These 20 states prohibit discrimination based on sexual orientation and gender identity in employment, housing and public accommodations: California, Colorado, Connecticut, Delaware, Hawaii, Illinois, Iowa, Maine, Maryland, Massachusetts, Minnesota, Nevada, New Hampshire, New Jersey, New Mexico, New York, Oregon, Rhode Island, Vermont, Washington. So does the federal district, Washington, D.C.

Wisconsin prohibits discrimination based on sexual orientation but not gender identity in employment, housing and public accommodations. Utah prohibits discrimination based on sexual orientation and gender identity in employment and housing but not in public accommodations. Guam and Puerto Rico (U.S. territories) prohibit discrimination based on sexual orientation and gender identity in employment.
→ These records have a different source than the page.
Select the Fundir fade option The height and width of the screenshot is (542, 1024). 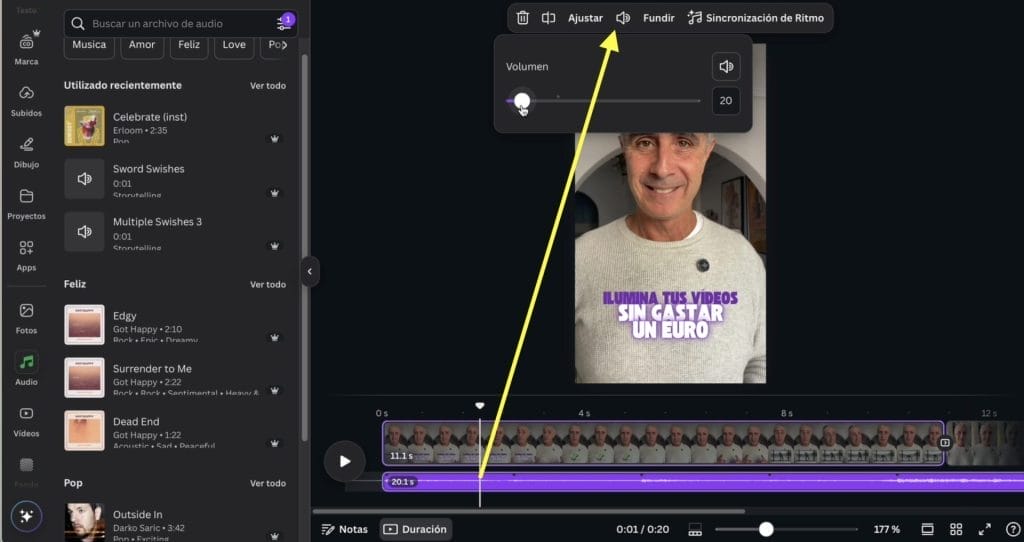point(658,18)
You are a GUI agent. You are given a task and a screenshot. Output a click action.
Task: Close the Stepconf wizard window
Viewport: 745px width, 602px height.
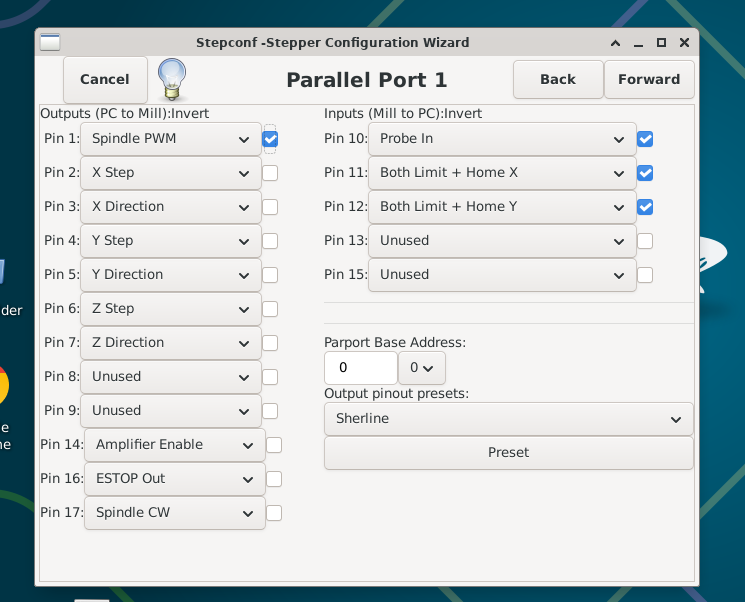coord(683,43)
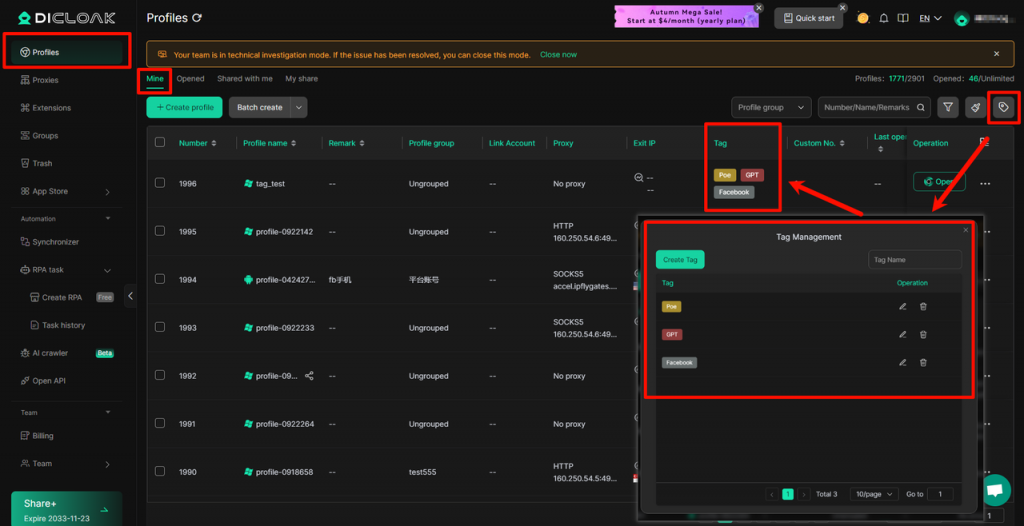Click the share icon on profile 1992

click(x=309, y=376)
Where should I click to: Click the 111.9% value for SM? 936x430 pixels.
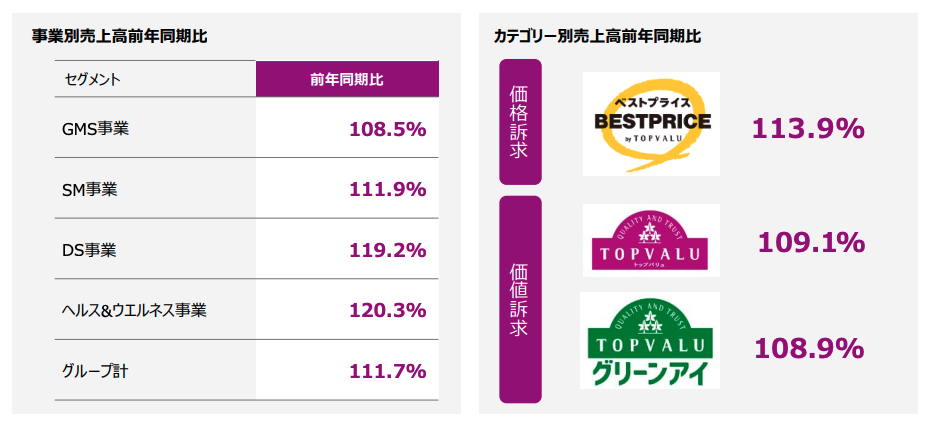pyautogui.click(x=388, y=189)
On April 4, 2017, the U.S. Court of Appeals for the 7th Circuit ruled 8-3 that the 1964 Civil Rights Act's ban on employment discrimination based on sex is also a ban on employment discrimination based on sexual orientation. The 7th Circuit covers Illinois, Indiana and Wisconsin, so employment discrimination based on sexual orientation is now banned in Indiana.

On Feb. 26, 2018, the U.S. Court of Appeals for the 2nd Circuit ruled 10-3 that the 1964 Civil Rights Act's ban on employment discrimination based on sex is also a ban on employment discrimination based on sexual orientation. The 2nd Circuit covers Connecticut, New York and Vermont, states that themselves already ban job discrimination based on sexual orientation, so the ruling did not add any states to this list, but it did add to the jurisprudence that is likely to see review by the U.S. Supreme Court.
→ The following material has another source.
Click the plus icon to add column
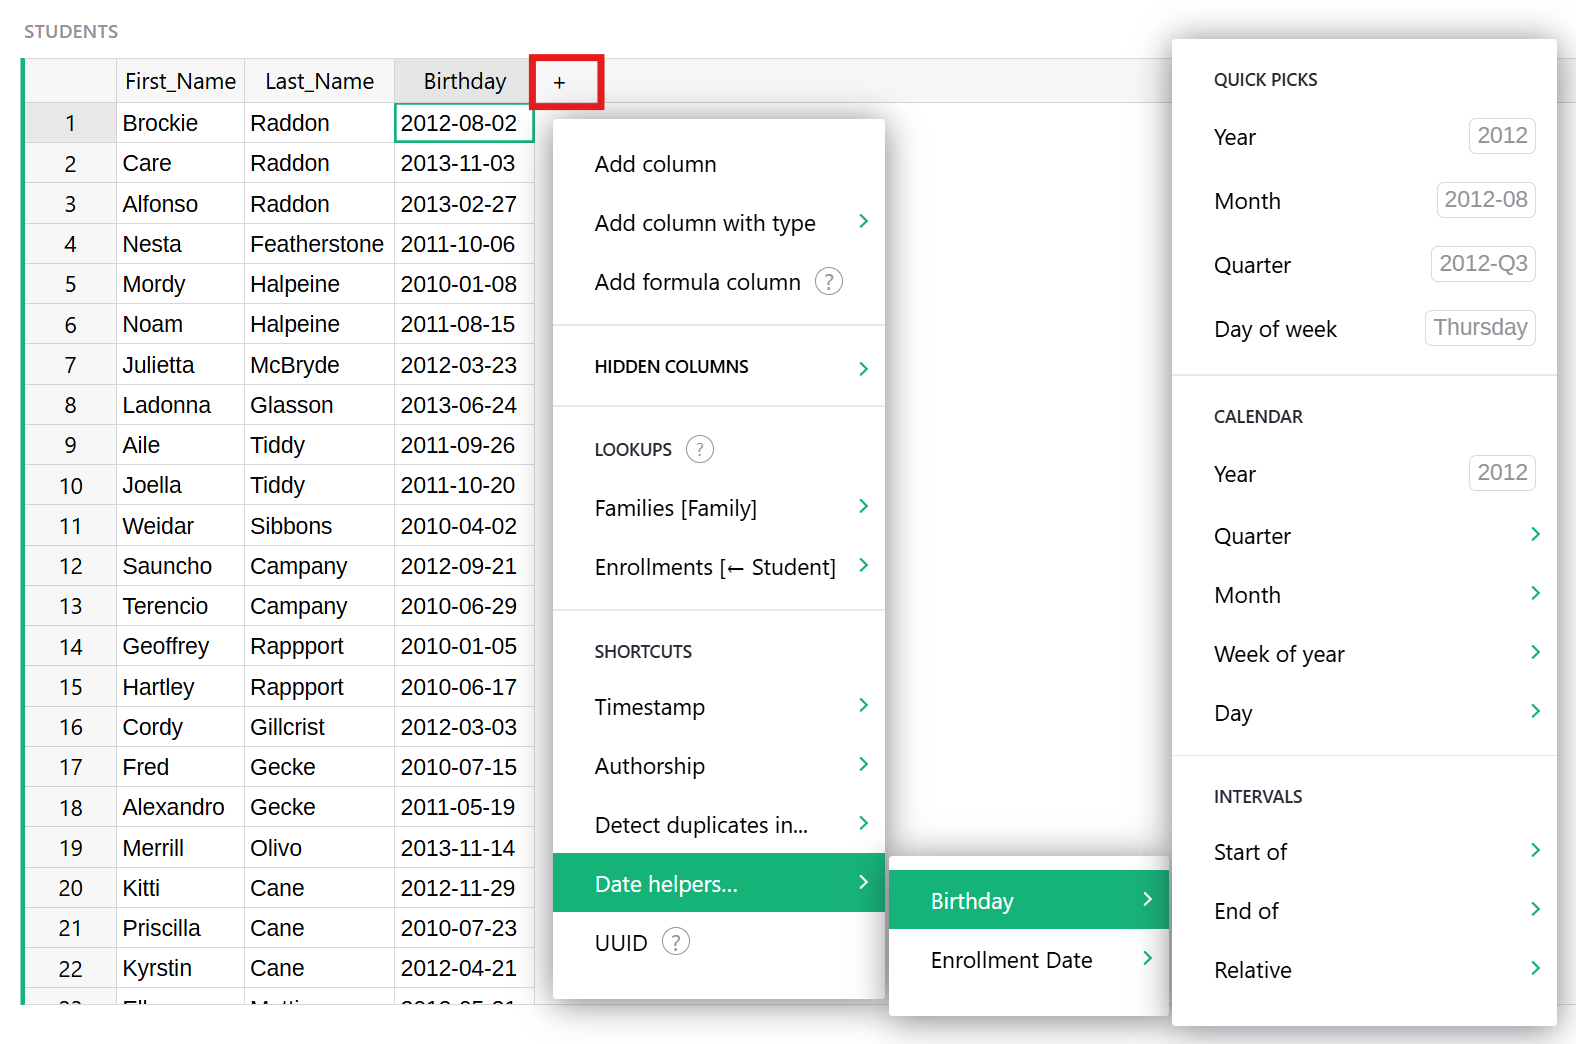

On March 17, 2018, the U.S. Court of Appeals for the 6th Circuit ruled unanimously that the 1964 Civil Rights Act's ban on employment discrimination based on sex is also a ban on employment discrimination based on gender identity. The 6th Circuit covers Kentucky, Michigan, Ohio and Tennessee. Employment discrimination based on gender identity is now banned in those states.

Several other circuit appeals courts have ruled that gender-identity discrimination is a form of sex discrimination in cases that were not about the Civil Rights Act's ban on employment discrimination based on sex. Due to those precedents, any Civil Rights Act-based gender-identity employment-discrimination cases that occur in those circuits would almost certainly result in victory for a transgender plaintiff with a legitimate case.

In states with no sexual-orientation or gender-identity protections in employment, housing or public accommodations, it is common to find protections at the municipal level in large cities and university towns. Local nondiscrimination ordinances, however, sometimes do not have the teeth of state or federal laws.